**What to work on:** Please quote verbatim the lines of the records from the one containing "45) label: →" through the one containing "77) label: Volgende", including both, and nothing else.

Records of locating words and elements
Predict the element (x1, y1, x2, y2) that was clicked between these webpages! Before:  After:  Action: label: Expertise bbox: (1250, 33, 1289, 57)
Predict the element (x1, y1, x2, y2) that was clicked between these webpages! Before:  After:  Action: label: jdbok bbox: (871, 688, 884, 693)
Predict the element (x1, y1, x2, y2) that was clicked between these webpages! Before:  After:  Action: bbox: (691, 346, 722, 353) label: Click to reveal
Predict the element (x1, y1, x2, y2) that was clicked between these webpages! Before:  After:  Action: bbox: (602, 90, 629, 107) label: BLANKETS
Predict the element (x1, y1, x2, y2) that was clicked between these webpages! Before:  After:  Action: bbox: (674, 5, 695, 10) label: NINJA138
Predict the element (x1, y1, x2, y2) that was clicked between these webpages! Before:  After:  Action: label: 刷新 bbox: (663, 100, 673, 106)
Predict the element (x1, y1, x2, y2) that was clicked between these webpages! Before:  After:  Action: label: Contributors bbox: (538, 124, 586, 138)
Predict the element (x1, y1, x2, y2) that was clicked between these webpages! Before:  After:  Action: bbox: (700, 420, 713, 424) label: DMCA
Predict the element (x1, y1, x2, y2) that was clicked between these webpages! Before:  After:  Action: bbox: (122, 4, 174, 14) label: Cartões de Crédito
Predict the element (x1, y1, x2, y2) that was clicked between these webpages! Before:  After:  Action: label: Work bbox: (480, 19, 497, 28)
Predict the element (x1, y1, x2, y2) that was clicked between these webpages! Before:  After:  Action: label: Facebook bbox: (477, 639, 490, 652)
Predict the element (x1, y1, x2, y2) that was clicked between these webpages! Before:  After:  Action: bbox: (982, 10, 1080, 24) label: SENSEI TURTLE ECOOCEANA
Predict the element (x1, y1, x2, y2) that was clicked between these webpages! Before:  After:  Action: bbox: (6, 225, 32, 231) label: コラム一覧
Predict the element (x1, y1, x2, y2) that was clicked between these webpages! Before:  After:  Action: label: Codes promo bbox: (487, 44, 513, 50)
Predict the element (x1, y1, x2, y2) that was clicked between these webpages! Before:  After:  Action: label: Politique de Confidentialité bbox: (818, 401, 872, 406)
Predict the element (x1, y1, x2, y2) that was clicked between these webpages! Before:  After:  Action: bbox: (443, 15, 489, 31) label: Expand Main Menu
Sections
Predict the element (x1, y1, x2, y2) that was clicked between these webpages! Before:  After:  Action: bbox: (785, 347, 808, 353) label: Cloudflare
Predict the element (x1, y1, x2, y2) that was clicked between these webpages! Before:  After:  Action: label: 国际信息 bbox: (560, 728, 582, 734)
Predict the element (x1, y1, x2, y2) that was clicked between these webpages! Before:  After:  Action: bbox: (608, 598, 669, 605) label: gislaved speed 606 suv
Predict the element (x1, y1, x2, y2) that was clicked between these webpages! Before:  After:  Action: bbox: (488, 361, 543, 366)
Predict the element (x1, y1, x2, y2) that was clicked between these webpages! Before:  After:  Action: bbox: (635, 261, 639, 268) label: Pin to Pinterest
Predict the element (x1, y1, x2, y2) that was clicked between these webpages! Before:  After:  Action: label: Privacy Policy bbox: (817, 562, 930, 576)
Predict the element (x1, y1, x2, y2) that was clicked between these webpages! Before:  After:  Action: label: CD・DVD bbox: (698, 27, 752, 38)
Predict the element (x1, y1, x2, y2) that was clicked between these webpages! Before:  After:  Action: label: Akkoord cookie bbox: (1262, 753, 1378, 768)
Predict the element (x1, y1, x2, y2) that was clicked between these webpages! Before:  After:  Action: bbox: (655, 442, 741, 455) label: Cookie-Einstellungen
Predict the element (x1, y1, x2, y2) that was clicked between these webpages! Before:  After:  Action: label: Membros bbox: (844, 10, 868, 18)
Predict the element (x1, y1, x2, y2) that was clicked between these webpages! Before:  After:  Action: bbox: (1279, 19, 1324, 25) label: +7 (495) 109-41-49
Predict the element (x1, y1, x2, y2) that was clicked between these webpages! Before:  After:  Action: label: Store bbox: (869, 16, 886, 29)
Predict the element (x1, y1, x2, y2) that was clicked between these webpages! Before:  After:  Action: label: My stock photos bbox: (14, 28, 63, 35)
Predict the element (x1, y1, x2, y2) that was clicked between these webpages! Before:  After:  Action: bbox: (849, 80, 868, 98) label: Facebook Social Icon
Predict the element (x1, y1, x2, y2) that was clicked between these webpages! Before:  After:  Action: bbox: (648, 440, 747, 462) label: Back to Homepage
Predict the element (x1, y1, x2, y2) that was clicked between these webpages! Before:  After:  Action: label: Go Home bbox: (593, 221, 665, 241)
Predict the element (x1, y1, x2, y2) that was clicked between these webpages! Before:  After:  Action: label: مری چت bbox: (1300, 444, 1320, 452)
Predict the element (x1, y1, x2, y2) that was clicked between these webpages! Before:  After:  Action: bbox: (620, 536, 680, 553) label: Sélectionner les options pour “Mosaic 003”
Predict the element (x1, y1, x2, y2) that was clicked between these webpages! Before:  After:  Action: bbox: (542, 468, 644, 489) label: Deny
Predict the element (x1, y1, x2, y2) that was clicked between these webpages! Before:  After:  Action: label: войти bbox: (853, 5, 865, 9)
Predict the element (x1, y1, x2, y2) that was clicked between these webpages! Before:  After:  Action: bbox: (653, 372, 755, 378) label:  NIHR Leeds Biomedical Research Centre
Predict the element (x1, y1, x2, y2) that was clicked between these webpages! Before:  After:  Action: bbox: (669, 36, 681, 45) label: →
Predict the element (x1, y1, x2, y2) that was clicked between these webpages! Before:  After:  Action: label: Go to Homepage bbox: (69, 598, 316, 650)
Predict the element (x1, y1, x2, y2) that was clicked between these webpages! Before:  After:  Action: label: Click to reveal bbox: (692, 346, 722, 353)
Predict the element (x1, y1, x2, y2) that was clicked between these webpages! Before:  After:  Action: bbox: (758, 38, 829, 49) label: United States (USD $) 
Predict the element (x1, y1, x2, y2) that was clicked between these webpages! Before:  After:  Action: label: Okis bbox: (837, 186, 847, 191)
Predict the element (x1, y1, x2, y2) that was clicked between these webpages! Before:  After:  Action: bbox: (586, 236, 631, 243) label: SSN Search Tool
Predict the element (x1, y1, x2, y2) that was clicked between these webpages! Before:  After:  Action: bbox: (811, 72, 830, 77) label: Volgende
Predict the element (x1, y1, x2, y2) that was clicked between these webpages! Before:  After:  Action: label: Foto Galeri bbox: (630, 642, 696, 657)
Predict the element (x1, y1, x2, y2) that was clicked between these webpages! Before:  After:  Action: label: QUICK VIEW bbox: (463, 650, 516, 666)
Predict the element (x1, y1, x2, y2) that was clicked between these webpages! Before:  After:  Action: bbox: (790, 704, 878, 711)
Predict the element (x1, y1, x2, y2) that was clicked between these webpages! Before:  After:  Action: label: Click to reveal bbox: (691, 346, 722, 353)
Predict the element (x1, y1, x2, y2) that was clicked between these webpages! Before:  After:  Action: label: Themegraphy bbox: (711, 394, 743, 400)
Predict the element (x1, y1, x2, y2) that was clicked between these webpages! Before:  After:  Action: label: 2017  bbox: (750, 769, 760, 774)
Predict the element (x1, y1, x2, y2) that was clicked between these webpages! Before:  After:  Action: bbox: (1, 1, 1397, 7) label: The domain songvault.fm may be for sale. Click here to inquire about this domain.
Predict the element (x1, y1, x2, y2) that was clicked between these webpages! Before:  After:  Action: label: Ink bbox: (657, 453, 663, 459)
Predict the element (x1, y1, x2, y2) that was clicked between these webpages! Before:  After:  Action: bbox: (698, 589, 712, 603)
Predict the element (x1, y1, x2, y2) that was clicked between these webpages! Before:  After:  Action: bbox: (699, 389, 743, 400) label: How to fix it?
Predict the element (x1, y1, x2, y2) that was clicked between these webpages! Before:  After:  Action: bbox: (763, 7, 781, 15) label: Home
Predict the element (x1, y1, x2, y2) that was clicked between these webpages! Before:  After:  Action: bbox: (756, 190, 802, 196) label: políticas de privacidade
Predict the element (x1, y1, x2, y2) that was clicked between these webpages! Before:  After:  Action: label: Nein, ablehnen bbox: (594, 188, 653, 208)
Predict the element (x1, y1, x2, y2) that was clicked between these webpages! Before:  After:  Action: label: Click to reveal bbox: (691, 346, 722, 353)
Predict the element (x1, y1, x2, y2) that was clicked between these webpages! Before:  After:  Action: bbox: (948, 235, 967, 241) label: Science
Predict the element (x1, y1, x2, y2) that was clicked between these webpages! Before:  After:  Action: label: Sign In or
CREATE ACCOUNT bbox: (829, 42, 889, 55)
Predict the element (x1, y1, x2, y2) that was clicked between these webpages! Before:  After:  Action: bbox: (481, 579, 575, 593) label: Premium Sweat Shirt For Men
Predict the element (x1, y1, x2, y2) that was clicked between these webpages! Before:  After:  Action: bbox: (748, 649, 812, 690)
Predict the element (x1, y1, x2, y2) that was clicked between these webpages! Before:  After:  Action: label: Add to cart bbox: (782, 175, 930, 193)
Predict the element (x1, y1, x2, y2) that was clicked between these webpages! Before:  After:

**Result for this exercise:**
Predict the element (x1, y1, x2, y2) that was clicked between these webpages! Before:  After:  Action: bbox: (669, 36, 681, 45) label: →
Predict the element (x1, y1, x2, y2) that was clicked between these webpages! Before:  After:  Action: label: Go to Homepage bbox: (69, 598, 316, 650)
Predict the element (x1, y1, x2, y2) that was clicked between these webpages! Before:  After:  Action: label: Click to reveal bbox: (692, 346, 722, 353)
Predict the element (x1, y1, x2, y2) that was clicked between these webpages! Before:  After:  Action: bbox: (758, 38, 829, 49) label: United States (USD $) 
Predict the element (x1, y1, x2, y2) that was clicked between these webpages! Before:  After:  Action: label: Okis bbox: (837, 186, 847, 191)
Predict the element (x1, y1, x2, y2) that was clicked between these webpages! Before:  After:  Action: bbox: (586, 236, 631, 243) label: SSN Search Tool
Predict the element (x1, y1, x2, y2) that was clicked between these webpages! Before:  After:  Action: bbox: (811, 72, 830, 77) label: Volgende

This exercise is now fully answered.